- Granite Mountains Location within California

Highest point
- Elevation: 1,326 m (4,350 ft)

Geography
- Country: United States
- State: California
- District: Riverside County
- Range coordinates: 33°58′13″N 115°04′22″W﻿ / ﻿33.97028°N 115.07278°W
- Topo map: USGS Palen Pass

= Granite Mountains (Riverside County, California) =

Landform in Riverside County, California

The Granite Mountains are a mountain range in northern Riverside County, California, United States. The range is east of Joshua Tree National Park, and is one of four mountain ranges in the Mojave Desert to share this name. The range is about 12 miles northwest to southeast, and about 4 miles wide. It is in the Palen/McCoy Wilderness, administered by the Bureau of Land Management.

==Geography==
The range is in the southeast part of the Granite Pass USGS topographic quadrangle map, in the southwest part of East of Granite Pass, the northeast corner of West of Palen Pass, and the northern part of Palen Pass. The range is east of the Coxcomb Mountains in Joshua Tree Wilderness, south of Iron Mountain, West of the Arica Mountains and the Little Maria Mountains, and north of the Palen Mountains. The high point is 4351 feet above sea level, at 33.9701741N, -115.0728024W.
==Geology==
As mapped by Stone, Miller, and others, Granite Mountain is largely underlain by Cretaceous, sphene-biotite, porphyritic, granodiorite. It is moderately to strongly foliated and contains euhedral phenocrysts of light-gray potassium feldspars. The feldspar phenocrysts are 0.8 to 4 in long and exhibit distinctive concentric zones of mafic mineral inclusions. Sills, dikes, and lenses of strongly foliated to unfoliated leucogranite intrude the granodiorite. In the northern part of Granite Mountain, the granodiorite contains vertical to steeply inclined roof pendants of porphyritic biotite-hornblende granodiorite gneiss, tonalite gneiss, and quartz diorite gneiss.

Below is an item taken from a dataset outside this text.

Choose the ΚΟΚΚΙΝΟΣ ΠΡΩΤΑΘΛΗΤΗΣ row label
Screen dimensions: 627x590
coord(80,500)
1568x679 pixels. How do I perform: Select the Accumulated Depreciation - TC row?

The age of these gneisses are either Mesozoic or Proterozoic.

==Biology==
Little has been published on the flora and fauna of these mountains. A hiker's blog mentions Parkinsonia (palo verde) and Yucca. The Calflora database lists Brassica tournefortii (Saharan mustard), Crossidium squamiferum, Fouquieria splendens (ocotillo), Grimmia orbicularis, Juniperus californica (California juniper), and Stillingia spinulosa (broad leaved stillingia). One document notes that these mountains are part of the range for desert bighorn sheep (Ovis canadensis nelsoni).